I’ve thought about that for a long time. I guess I’d answer that question with a question. Why do we breath? The big picture answer to that is, because it keeps us alive.
I don’t know all the answers to the great questions of life, but I’ve got a few ideas…Songwriting is first and foremost a gift. You don’t do nothing to get it. It’s like air. It’s just there. You wake up in the morning and there’s a song going through your head. You didn’t put it there, it’s just there. Certainly songwriting is also a craft, but the process is two parts inspiration and one part perspiration, and if you get those two parts mixed up, you end up doing a lot of sweating for nothing. The best songs I ever wrote just showed up in my head, and took about ten minutes to write down. The worst ones were agonizing marathons of trying to work some self generated, self indulgent, philosophical concept into a living work of art. Most of those mighty works are lining the base of a landfill in some forgotten hole in the ground.

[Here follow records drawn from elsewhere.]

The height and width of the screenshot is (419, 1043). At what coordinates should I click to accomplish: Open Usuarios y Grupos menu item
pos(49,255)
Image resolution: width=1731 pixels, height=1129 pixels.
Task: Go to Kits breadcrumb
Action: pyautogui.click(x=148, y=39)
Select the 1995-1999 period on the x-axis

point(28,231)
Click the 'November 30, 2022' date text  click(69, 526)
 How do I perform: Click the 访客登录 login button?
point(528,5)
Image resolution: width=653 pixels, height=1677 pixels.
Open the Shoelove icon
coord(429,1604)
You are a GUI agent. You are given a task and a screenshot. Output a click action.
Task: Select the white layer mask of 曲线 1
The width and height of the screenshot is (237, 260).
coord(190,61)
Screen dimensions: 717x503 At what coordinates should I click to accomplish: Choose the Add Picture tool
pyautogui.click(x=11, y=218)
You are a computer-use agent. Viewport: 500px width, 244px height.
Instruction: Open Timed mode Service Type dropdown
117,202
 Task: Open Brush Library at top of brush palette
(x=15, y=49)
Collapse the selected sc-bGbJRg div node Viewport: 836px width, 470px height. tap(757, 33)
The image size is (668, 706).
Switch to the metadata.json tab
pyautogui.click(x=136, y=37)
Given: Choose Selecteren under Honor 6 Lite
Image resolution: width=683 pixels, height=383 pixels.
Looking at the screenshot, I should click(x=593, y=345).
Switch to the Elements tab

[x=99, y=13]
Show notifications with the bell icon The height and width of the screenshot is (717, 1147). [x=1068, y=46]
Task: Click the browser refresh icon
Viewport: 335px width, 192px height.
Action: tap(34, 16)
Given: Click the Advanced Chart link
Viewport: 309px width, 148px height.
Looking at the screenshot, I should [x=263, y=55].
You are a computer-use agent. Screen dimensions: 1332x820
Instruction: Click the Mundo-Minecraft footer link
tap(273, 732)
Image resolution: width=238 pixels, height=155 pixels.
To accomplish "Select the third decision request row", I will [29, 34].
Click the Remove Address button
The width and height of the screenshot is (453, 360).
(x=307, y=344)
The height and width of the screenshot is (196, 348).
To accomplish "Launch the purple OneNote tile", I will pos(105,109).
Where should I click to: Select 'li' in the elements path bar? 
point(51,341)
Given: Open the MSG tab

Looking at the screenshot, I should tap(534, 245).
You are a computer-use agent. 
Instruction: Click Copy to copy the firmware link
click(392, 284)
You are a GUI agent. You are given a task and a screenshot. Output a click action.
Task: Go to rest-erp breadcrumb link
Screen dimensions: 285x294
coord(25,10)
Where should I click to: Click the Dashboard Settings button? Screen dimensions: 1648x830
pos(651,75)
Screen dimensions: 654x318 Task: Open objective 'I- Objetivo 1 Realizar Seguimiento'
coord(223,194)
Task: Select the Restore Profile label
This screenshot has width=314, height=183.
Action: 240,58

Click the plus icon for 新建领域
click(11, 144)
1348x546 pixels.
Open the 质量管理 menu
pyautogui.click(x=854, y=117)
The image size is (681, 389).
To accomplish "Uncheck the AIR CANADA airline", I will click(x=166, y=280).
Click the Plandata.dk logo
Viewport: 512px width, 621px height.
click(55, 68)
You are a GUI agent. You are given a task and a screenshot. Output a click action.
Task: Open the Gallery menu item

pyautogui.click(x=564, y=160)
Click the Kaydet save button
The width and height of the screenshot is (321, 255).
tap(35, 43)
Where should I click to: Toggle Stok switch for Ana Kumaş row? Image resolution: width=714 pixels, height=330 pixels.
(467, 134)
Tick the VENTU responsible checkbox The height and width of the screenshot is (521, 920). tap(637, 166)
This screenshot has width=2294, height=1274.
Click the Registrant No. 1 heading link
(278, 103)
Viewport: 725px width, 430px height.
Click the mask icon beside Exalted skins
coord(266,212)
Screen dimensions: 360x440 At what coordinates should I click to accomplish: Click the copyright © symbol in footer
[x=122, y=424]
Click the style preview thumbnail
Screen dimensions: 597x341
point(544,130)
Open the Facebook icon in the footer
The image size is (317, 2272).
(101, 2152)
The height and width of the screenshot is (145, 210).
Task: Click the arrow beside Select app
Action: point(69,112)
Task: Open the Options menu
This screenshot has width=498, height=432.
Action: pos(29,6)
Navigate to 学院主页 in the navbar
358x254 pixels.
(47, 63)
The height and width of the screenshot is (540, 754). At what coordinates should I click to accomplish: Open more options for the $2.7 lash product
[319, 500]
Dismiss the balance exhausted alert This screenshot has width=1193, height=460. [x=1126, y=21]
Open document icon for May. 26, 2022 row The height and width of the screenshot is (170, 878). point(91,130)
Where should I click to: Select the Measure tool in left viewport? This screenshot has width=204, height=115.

Leonard Cohen would disagree with me. He spends years working on individual songs some of those songs win Grammy’s and important awards, some touch the hearts of people, and some are lining the bottom of leonard cohens bird cage. Aww what does he know anyway. He lives in New York. He ain’t never rolled in clover. He walks on asphault.
When I was fourteen years old, I had a head full of songs they were breeding like the mosquitos in my swimming pool. I couldn’t write them all down. I’d start one, and the next one would intrude and ruin my train of thought and leave me with chorus and a couple of disconnected lines that I didn’t know what to do with. Finally I had to have something to play them so I got a guitar, and the rest is history, or mathematics, if you’d prefer something less pompous.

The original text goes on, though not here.